▸ **Aim**
Retype the rows from the first line through the line containing "[x=80, y=7]", keeping every line unchanged.

▸ **Record set**

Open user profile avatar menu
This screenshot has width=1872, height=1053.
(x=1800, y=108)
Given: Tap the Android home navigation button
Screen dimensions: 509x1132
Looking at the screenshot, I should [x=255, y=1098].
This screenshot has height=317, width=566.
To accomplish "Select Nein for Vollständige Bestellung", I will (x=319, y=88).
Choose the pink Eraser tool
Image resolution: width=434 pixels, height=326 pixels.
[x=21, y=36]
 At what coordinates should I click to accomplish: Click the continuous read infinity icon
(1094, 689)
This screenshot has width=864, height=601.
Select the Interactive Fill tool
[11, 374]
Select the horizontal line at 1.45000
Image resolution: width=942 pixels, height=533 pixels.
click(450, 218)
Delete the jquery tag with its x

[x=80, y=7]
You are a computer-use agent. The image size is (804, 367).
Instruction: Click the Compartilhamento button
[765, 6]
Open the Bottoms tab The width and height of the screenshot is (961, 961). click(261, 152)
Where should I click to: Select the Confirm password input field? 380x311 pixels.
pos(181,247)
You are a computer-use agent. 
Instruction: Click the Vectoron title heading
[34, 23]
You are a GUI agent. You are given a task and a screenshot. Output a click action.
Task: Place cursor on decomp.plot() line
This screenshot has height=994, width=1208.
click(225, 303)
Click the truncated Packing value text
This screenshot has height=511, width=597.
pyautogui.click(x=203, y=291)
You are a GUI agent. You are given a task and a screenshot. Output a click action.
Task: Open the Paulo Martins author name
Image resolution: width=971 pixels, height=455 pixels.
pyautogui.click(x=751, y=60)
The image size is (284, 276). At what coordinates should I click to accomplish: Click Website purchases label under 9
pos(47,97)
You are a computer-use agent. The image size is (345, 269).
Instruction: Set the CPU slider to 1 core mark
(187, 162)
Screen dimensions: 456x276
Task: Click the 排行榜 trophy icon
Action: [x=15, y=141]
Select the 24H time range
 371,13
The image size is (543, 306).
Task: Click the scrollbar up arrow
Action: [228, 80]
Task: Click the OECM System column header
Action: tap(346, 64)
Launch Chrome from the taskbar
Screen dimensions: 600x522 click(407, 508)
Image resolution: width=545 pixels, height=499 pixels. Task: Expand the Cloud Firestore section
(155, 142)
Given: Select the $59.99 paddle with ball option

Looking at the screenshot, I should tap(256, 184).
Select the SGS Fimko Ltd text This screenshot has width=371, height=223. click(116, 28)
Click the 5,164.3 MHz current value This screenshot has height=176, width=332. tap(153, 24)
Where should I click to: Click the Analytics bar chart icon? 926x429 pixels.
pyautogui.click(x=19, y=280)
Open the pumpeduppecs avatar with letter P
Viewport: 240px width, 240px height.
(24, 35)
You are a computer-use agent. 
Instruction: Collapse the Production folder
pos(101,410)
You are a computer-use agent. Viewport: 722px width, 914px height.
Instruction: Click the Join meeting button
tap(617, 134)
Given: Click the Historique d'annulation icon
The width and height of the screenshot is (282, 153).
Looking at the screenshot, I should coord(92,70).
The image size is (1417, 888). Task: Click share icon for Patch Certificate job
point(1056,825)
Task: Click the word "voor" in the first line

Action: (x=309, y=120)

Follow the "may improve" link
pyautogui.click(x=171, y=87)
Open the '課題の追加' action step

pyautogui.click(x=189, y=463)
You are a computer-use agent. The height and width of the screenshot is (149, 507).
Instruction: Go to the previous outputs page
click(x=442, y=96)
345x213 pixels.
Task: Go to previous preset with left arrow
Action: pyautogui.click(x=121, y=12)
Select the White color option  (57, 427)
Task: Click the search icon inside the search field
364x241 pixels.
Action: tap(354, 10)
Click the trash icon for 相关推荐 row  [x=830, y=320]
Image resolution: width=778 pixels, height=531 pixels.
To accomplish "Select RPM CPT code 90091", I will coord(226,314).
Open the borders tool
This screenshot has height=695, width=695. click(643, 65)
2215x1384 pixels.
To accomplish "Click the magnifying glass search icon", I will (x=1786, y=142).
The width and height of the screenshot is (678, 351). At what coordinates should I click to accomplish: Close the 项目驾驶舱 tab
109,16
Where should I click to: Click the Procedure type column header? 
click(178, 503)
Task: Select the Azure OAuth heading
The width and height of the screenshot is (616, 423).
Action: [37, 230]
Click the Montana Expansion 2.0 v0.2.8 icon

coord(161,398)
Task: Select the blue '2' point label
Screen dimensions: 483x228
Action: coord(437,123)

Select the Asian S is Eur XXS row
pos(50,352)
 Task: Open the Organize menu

▸ **Answer to the task**
Open user profile avatar menu
This screenshot has width=1872, height=1053.
(x=1800, y=108)
Given: Tap the Android home navigation button
Screen dimensions: 509x1132
Looking at the screenshot, I should [x=255, y=1098].
This screenshot has height=317, width=566.
To accomplish "Select Nein for Vollständige Bestellung", I will (x=319, y=88).
Choose the pink Eraser tool
Image resolution: width=434 pixels, height=326 pixels.
[x=21, y=36]
 At what coordinates should I click to accomplish: Click the continuous read infinity icon
(1094, 689)
This screenshot has width=864, height=601.
Select the Interactive Fill tool
[11, 374]
Select the horizontal line at 1.45000
Image resolution: width=942 pixels, height=533 pixels.
click(450, 218)
Delete the jquery tag with its x

[x=80, y=7]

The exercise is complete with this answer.